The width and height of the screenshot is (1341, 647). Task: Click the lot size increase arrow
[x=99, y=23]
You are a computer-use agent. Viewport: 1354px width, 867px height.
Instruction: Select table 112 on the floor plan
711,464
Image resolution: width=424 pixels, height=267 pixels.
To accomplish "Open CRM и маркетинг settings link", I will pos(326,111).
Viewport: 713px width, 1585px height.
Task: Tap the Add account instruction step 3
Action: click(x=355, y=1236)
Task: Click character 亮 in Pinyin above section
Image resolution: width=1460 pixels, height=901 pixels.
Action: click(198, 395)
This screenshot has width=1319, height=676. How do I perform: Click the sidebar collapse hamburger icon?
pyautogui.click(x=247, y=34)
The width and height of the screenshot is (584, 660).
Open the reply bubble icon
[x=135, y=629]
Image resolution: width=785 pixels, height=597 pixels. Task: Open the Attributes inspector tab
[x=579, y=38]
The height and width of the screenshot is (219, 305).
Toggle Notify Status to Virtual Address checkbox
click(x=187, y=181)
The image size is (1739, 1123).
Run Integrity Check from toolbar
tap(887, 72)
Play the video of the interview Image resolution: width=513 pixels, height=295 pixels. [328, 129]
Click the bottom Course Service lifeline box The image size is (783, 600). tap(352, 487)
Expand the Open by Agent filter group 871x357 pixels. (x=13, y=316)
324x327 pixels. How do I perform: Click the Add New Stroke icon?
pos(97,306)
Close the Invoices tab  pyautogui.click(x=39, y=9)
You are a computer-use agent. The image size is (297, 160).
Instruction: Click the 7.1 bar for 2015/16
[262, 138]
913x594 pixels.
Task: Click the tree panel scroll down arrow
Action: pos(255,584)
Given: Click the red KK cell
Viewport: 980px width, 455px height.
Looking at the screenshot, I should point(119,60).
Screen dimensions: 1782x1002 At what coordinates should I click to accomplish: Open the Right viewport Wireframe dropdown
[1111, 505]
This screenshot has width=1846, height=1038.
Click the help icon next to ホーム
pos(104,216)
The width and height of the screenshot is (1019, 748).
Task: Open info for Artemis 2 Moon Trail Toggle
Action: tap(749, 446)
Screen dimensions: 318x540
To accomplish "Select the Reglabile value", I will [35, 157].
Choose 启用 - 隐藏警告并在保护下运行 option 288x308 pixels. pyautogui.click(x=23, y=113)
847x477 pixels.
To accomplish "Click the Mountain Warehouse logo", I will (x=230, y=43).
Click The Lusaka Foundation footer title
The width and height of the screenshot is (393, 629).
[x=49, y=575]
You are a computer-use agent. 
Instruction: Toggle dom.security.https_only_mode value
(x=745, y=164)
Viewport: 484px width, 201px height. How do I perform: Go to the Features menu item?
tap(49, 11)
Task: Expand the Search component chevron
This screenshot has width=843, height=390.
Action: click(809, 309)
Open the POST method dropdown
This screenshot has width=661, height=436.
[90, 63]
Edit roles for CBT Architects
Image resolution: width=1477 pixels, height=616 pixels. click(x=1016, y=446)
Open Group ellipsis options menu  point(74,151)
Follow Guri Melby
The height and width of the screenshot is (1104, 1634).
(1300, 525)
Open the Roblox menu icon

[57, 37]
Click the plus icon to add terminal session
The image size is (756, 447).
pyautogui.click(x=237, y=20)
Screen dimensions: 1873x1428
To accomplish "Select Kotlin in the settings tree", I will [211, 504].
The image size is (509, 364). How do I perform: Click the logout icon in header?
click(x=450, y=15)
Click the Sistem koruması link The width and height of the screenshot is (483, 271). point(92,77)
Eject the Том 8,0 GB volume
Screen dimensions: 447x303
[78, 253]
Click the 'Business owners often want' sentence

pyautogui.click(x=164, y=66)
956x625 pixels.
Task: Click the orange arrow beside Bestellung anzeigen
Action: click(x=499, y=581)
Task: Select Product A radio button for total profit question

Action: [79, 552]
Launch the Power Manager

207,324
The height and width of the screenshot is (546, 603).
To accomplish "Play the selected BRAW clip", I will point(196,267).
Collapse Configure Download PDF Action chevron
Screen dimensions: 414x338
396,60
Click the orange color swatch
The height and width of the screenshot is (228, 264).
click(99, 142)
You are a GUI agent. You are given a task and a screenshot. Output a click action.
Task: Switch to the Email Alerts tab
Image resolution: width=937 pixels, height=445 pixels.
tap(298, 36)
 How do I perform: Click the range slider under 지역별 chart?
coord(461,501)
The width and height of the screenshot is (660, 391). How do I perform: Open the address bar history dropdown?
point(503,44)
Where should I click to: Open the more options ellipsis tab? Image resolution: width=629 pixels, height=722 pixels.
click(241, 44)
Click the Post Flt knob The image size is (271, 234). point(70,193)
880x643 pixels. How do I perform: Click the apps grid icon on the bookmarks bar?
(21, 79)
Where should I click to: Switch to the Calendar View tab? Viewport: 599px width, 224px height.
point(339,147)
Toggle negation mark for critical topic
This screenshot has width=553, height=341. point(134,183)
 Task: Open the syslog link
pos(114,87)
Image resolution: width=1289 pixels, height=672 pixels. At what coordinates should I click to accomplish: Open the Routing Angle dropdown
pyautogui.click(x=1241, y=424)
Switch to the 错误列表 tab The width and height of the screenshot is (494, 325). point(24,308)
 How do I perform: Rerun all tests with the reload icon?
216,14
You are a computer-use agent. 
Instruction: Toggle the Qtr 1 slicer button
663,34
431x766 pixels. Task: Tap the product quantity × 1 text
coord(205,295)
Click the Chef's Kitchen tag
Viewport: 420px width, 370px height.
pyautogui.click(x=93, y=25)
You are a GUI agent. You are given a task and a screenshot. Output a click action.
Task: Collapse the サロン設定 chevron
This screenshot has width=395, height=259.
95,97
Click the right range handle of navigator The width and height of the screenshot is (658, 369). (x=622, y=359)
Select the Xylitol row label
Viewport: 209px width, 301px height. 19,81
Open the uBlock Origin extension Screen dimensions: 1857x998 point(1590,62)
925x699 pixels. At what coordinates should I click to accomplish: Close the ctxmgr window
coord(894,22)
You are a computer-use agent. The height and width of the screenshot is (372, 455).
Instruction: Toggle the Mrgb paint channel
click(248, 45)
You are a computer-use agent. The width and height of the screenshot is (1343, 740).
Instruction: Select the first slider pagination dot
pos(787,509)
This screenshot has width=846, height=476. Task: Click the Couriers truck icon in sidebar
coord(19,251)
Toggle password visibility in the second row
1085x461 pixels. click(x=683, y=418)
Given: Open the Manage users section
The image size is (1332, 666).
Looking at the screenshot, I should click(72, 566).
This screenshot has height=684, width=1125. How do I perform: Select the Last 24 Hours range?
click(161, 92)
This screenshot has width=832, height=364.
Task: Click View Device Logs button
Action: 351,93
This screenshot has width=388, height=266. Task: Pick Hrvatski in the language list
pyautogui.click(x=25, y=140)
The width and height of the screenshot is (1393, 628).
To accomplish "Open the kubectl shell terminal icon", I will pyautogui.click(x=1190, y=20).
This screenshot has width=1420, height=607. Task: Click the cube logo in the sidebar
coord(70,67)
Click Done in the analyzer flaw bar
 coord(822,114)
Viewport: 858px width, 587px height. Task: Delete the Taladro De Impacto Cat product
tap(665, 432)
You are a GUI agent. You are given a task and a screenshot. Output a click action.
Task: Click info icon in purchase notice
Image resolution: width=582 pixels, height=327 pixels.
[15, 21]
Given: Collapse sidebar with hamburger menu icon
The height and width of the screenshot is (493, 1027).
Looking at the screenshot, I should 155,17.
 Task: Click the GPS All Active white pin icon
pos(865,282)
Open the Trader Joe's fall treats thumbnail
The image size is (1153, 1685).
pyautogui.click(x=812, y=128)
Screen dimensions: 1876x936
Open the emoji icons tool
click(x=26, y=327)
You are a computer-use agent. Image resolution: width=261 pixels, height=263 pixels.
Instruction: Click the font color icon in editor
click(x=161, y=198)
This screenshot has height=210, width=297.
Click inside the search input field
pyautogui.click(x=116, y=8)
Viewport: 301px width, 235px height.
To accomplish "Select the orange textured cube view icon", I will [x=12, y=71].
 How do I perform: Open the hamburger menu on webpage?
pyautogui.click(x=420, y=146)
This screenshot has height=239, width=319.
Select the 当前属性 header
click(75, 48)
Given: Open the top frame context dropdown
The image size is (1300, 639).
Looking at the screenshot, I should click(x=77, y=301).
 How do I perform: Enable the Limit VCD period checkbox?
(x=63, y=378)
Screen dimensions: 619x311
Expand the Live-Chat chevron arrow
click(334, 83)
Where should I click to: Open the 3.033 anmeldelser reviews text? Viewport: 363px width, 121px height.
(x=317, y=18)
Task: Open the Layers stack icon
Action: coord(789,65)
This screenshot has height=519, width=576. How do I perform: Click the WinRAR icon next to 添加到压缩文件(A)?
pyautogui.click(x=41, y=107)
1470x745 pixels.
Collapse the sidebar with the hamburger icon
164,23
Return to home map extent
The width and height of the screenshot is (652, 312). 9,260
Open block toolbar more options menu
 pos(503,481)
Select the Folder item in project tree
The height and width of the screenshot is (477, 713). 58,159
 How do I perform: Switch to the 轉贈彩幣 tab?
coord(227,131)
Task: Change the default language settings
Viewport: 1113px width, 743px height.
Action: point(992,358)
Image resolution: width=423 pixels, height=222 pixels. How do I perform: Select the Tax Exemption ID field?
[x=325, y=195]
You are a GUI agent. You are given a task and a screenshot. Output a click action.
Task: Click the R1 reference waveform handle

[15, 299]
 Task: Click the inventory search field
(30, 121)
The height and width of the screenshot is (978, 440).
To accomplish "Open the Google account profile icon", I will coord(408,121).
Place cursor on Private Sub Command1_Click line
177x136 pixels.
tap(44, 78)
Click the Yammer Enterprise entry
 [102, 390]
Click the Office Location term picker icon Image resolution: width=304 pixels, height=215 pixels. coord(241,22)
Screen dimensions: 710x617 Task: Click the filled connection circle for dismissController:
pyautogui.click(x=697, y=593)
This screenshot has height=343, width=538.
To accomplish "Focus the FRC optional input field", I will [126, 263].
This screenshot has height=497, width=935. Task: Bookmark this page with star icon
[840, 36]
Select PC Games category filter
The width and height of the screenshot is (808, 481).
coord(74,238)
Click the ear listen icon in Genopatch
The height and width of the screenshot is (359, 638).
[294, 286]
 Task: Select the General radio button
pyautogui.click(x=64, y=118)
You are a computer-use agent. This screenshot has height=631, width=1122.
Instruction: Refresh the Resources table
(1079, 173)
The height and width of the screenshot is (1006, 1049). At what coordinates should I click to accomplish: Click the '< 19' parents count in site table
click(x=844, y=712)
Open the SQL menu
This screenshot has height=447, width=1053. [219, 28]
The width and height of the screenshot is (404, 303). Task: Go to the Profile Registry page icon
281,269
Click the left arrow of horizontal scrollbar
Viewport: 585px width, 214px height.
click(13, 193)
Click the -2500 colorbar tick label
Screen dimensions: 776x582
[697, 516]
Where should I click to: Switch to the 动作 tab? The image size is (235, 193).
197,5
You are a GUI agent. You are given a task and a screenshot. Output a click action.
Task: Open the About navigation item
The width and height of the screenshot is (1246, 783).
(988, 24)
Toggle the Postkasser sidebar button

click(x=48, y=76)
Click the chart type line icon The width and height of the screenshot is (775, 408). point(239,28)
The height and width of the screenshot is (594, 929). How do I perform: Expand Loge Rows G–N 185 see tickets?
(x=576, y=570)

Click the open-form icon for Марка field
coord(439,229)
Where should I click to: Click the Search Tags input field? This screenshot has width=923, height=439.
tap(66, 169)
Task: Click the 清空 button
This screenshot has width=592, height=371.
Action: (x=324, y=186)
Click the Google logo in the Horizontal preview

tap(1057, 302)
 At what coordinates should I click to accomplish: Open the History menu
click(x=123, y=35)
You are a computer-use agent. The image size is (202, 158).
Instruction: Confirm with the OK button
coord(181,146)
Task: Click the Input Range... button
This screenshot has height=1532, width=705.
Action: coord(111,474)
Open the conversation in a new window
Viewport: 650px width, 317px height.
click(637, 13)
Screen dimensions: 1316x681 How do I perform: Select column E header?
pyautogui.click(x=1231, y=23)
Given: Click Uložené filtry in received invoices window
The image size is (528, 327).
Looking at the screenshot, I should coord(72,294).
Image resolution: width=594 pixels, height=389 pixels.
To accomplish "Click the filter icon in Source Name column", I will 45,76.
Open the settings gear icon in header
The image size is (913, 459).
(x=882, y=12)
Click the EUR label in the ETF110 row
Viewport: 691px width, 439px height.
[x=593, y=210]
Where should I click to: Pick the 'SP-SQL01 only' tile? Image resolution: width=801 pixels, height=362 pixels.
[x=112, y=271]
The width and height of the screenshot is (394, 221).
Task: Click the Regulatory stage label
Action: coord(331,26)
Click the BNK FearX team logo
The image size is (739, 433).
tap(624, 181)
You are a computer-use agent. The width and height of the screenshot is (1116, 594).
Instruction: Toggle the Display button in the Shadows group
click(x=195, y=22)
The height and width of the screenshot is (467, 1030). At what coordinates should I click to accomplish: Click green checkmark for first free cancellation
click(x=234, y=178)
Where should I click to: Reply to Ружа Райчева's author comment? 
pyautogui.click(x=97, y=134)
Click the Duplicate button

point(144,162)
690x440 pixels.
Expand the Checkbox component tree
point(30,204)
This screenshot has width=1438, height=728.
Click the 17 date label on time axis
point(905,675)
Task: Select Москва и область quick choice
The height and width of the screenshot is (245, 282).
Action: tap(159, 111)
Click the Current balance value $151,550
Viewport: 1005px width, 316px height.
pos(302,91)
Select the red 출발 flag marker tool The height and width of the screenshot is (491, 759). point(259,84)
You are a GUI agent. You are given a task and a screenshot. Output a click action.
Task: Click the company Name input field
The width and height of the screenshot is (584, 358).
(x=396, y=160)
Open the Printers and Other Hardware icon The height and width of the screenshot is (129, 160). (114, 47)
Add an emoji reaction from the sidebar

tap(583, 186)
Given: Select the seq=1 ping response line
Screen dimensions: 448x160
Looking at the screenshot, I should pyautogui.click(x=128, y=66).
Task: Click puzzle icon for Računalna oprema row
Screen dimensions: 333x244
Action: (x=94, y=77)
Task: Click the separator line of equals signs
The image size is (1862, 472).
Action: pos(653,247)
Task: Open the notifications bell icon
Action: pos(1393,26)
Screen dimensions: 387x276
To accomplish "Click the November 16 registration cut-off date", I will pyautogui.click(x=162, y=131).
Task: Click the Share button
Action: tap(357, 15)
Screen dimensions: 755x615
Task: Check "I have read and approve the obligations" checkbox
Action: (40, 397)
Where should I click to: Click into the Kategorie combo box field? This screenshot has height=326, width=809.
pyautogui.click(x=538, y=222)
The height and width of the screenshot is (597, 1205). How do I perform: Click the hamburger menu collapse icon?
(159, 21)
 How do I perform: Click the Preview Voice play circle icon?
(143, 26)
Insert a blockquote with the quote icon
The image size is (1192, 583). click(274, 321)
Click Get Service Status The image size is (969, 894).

Task details:
Please update the listing from the line with "Play the video" up to and including the line with "[x=49, y=575]", changing "lifeline box" to "lifeline rectangle" and keeping everything else the same. Return only those lines.

Solution:
Play the video of the interview Image resolution: width=513 pixels, height=295 pixels. [328, 129]
Click the bottom Course Service lifeline rectangle The image size is (783, 600). tap(352, 487)
Expand the Open by Agent filter group 871x357 pixels. (x=13, y=316)
324x327 pixels. How do I perform: Click the Add New Stroke icon?
pos(97,306)
Close the Invoices tab  pyautogui.click(x=39, y=9)
You are a computer-use agent. The image size is (297, 160).
Instruction: Click the 7.1 bar for 2015/16
[262, 138]
913x594 pixels.
Task: Click the tree panel scroll down arrow
Action: pos(255,584)
Given: Click the red KK cell
Viewport: 980px width, 455px height.
Looking at the screenshot, I should point(119,60).
Screen dimensions: 1782x1002 At what coordinates should I click to accomplish: Open the Right viewport Wireframe dropdown
[1111, 505]
This screenshot has width=1846, height=1038.
Click the help icon next to ホーム
pos(104,216)
The width and height of the screenshot is (1019, 748).
Task: Open info for Artemis 2 Moon Trail Toggle
Action: tap(749, 446)
Screen dimensions: 318x540
To accomplish "Select the Reglabile value", I will [35, 157].
Choose 启用 - 隐藏警告并在保护下运行 option 288x308 pixels. pyautogui.click(x=23, y=113)
847x477 pixels.
To accomplish "Click the Mountain Warehouse logo", I will (x=230, y=43).
Click The Lusaka Foundation footer title
The width and height of the screenshot is (393, 629).
[x=49, y=575]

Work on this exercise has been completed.